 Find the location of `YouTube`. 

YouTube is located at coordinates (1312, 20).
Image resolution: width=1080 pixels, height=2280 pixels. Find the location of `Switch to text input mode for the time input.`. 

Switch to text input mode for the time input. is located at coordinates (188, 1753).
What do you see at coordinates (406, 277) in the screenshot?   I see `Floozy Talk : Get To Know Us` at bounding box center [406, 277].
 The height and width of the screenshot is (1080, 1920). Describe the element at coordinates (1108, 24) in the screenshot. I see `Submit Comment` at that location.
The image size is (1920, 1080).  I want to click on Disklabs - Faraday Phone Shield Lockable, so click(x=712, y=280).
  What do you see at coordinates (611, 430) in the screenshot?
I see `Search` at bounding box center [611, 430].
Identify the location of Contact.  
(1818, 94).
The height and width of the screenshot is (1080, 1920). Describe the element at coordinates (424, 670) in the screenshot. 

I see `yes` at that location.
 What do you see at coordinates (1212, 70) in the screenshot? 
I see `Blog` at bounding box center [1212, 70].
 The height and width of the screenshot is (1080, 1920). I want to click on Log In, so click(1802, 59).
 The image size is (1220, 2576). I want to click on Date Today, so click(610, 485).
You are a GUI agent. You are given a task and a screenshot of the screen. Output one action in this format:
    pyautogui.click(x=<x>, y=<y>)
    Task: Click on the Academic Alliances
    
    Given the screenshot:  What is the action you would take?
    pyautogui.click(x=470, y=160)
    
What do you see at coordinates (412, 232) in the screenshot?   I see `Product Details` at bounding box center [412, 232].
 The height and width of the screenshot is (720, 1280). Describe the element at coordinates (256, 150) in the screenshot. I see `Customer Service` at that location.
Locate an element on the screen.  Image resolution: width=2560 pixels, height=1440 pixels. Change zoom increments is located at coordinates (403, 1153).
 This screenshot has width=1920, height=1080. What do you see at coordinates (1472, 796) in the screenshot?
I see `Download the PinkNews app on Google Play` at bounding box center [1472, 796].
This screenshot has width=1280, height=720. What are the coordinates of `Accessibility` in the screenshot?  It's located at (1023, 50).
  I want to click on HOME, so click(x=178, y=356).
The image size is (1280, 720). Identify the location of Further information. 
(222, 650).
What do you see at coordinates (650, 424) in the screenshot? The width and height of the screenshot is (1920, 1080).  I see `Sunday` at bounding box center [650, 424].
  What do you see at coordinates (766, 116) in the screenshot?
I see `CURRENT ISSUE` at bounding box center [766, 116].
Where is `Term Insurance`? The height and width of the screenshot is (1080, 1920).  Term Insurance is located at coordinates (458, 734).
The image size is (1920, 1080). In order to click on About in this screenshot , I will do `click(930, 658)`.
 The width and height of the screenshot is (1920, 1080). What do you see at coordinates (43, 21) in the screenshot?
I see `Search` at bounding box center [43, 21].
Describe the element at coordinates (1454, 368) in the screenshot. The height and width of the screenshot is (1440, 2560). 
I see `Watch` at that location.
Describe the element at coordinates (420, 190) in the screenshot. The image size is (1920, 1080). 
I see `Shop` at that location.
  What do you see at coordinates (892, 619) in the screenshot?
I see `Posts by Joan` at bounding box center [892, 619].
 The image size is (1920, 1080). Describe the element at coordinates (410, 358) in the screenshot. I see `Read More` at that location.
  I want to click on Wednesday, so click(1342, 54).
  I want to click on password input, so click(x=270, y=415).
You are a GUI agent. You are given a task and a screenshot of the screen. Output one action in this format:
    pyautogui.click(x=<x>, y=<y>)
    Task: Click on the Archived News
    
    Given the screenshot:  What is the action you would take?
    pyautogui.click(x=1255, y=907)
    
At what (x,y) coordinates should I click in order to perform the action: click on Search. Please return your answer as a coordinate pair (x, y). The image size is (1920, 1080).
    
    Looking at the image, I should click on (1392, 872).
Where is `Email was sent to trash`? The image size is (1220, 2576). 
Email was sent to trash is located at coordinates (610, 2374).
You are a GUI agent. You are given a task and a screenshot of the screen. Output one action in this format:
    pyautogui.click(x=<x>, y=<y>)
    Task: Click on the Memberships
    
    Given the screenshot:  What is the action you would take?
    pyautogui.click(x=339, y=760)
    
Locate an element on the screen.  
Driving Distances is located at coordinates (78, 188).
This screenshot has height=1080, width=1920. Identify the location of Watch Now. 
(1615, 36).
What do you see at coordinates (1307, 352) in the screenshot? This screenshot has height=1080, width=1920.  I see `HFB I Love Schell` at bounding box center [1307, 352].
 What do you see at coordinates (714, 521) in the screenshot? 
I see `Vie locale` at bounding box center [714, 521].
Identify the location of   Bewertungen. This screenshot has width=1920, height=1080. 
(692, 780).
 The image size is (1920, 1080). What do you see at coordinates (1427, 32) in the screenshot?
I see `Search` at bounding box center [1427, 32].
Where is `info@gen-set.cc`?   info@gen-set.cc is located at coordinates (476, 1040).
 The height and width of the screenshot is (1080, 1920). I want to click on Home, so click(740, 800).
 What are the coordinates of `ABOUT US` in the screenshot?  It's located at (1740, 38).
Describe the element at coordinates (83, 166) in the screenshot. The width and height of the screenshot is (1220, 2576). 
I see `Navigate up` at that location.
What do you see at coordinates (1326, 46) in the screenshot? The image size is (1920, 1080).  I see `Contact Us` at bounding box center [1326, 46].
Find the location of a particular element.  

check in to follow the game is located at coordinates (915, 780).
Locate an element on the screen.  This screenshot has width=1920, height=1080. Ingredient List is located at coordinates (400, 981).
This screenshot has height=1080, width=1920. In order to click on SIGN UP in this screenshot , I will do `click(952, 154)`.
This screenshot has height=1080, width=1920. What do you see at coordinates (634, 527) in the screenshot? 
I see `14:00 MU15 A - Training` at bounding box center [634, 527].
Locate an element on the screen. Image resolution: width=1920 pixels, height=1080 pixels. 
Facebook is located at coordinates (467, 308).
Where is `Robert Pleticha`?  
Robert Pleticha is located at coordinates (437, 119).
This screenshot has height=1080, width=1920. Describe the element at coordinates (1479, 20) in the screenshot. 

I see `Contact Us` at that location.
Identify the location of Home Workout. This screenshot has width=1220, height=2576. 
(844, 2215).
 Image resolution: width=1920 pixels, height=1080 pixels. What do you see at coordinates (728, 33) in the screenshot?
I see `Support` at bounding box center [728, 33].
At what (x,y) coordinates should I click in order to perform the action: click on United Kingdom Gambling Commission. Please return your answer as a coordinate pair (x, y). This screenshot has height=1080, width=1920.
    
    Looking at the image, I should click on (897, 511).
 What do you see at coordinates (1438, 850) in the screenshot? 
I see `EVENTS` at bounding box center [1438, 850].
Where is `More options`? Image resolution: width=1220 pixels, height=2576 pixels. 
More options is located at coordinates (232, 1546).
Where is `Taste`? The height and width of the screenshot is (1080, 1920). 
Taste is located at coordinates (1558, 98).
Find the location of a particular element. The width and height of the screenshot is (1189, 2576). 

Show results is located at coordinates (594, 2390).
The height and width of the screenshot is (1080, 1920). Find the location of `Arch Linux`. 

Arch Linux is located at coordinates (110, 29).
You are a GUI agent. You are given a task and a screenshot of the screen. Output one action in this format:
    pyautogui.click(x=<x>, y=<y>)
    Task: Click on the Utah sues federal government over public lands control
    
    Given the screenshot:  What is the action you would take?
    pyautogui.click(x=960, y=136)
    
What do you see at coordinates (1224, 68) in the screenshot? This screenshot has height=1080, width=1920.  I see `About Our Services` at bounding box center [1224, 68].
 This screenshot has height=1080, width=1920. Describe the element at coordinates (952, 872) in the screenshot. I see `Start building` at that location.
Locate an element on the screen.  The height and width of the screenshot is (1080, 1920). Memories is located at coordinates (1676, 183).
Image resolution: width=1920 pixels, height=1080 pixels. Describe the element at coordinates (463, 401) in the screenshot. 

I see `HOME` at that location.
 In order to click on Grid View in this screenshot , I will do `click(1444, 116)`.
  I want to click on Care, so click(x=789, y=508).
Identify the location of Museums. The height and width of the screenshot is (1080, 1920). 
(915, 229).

Exercise task → Echo the lines from the start of the records through the line containing "Switch to text input mode for the time input. is", including that line.

Solution to this problem →
 Find the location of `YouTube`. 

YouTube is located at coordinates (1312, 20).
Image resolution: width=1080 pixels, height=2280 pixels. Find the location of `Switch to text input mode for the time input.`. 

Switch to text input mode for the time input. is located at coordinates (188, 1753).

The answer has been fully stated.